Copy out the full set of records. Keep every word the same.
+ + + + + + +
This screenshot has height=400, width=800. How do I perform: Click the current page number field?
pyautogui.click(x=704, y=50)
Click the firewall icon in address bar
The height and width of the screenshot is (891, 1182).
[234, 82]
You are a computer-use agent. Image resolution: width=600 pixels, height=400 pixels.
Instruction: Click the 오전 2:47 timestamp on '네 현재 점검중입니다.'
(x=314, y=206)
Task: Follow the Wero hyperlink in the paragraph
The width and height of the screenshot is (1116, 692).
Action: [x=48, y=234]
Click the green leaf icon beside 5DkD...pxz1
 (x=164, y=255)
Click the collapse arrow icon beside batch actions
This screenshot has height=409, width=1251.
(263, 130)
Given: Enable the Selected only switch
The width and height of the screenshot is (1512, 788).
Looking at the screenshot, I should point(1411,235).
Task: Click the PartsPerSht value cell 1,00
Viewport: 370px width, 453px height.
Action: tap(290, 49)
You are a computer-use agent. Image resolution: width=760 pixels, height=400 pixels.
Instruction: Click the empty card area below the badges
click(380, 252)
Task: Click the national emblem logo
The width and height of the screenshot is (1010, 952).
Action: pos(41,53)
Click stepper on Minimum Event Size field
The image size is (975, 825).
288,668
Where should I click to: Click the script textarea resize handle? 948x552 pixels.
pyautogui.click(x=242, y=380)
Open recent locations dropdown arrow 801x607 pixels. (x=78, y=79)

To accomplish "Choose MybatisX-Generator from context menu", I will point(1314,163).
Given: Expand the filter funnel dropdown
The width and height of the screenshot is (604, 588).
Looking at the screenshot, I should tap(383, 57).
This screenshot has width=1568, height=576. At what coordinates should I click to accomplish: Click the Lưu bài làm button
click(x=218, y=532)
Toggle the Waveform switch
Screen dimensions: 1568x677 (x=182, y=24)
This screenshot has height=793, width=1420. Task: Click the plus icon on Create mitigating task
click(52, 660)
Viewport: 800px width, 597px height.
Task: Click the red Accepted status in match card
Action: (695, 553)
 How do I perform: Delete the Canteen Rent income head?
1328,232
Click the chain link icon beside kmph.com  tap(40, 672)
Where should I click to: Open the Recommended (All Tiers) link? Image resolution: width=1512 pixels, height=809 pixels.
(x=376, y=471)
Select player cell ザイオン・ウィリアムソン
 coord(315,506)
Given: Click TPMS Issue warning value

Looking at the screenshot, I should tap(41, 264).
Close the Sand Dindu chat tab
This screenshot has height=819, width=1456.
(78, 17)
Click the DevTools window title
+ + + + + + +
[Exercise answer]
This screenshot has height=400, width=800. How do I perform: Click the current page number field?
pyautogui.click(x=704, y=50)
Click the firewall icon in address bar
The height and width of the screenshot is (891, 1182).
[234, 82]
You are a computer-use agent. Image resolution: width=600 pixels, height=400 pixels.
Instruction: Click the 오전 2:47 timestamp on '네 현재 점검중입니다.'
(x=314, y=206)
Task: Follow the Wero hyperlink in the paragraph
The width and height of the screenshot is (1116, 692).
Action: [x=48, y=234]
Click the green leaf icon beside 5DkD...pxz1
 (x=164, y=255)
Click the collapse arrow icon beside batch actions
This screenshot has height=409, width=1251.
(263, 130)
Given: Enable the Selected only switch
The width and height of the screenshot is (1512, 788).
Looking at the screenshot, I should point(1411,235).
Task: Click the PartsPerSht value cell 1,00
Viewport: 370px width, 453px height.
Action: tap(290, 49)
You are a computer-use agent. Image resolution: width=760 pixels, height=400 pixels.
Instruction: Click the empty card area below the badges
click(380, 252)
Task: Click the national emblem logo
The width and height of the screenshot is (1010, 952).
Action: pos(41,53)
Click stepper on Minimum Event Size field
The image size is (975, 825).
288,668
Where should I click to: Click the script textarea resize handle? 948x552 pixels.
pyautogui.click(x=242, y=380)
Open recent locations dropdown arrow 801x607 pixels. (x=78, y=79)

To accomplish "Choose MybatisX-Generator from context menu", I will point(1314,163).
Given: Expand the filter funnel dropdown
The width and height of the screenshot is (604, 588).
Looking at the screenshot, I should tap(383, 57).
This screenshot has width=1568, height=576. At what coordinates should I click to accomplish: Click the Lưu bài làm button
click(x=218, y=532)
Toggle the Waveform switch
Screen dimensions: 1568x677 (x=182, y=24)
This screenshot has height=793, width=1420. Task: Click the plus icon on Create mitigating task
click(52, 660)
Viewport: 800px width, 597px height.
Task: Click the red Accepted status in match card
Action: (695, 553)
 How do I perform: Delete the Canteen Rent income head?
1328,232
Click the chain link icon beside kmph.com  tap(40, 672)
Where should I click to: Open the Recommended (All Tiers) link? Image resolution: width=1512 pixels, height=809 pixels.
(x=376, y=471)
Select player cell ザイオン・ウィリアムソン
 coord(315,506)
Given: Click TPMS Issue warning value

Looking at the screenshot, I should tap(41, 264).
Close the Sand Dindu chat tab
This screenshot has height=819, width=1456.
(78, 17)
Click the DevTools window title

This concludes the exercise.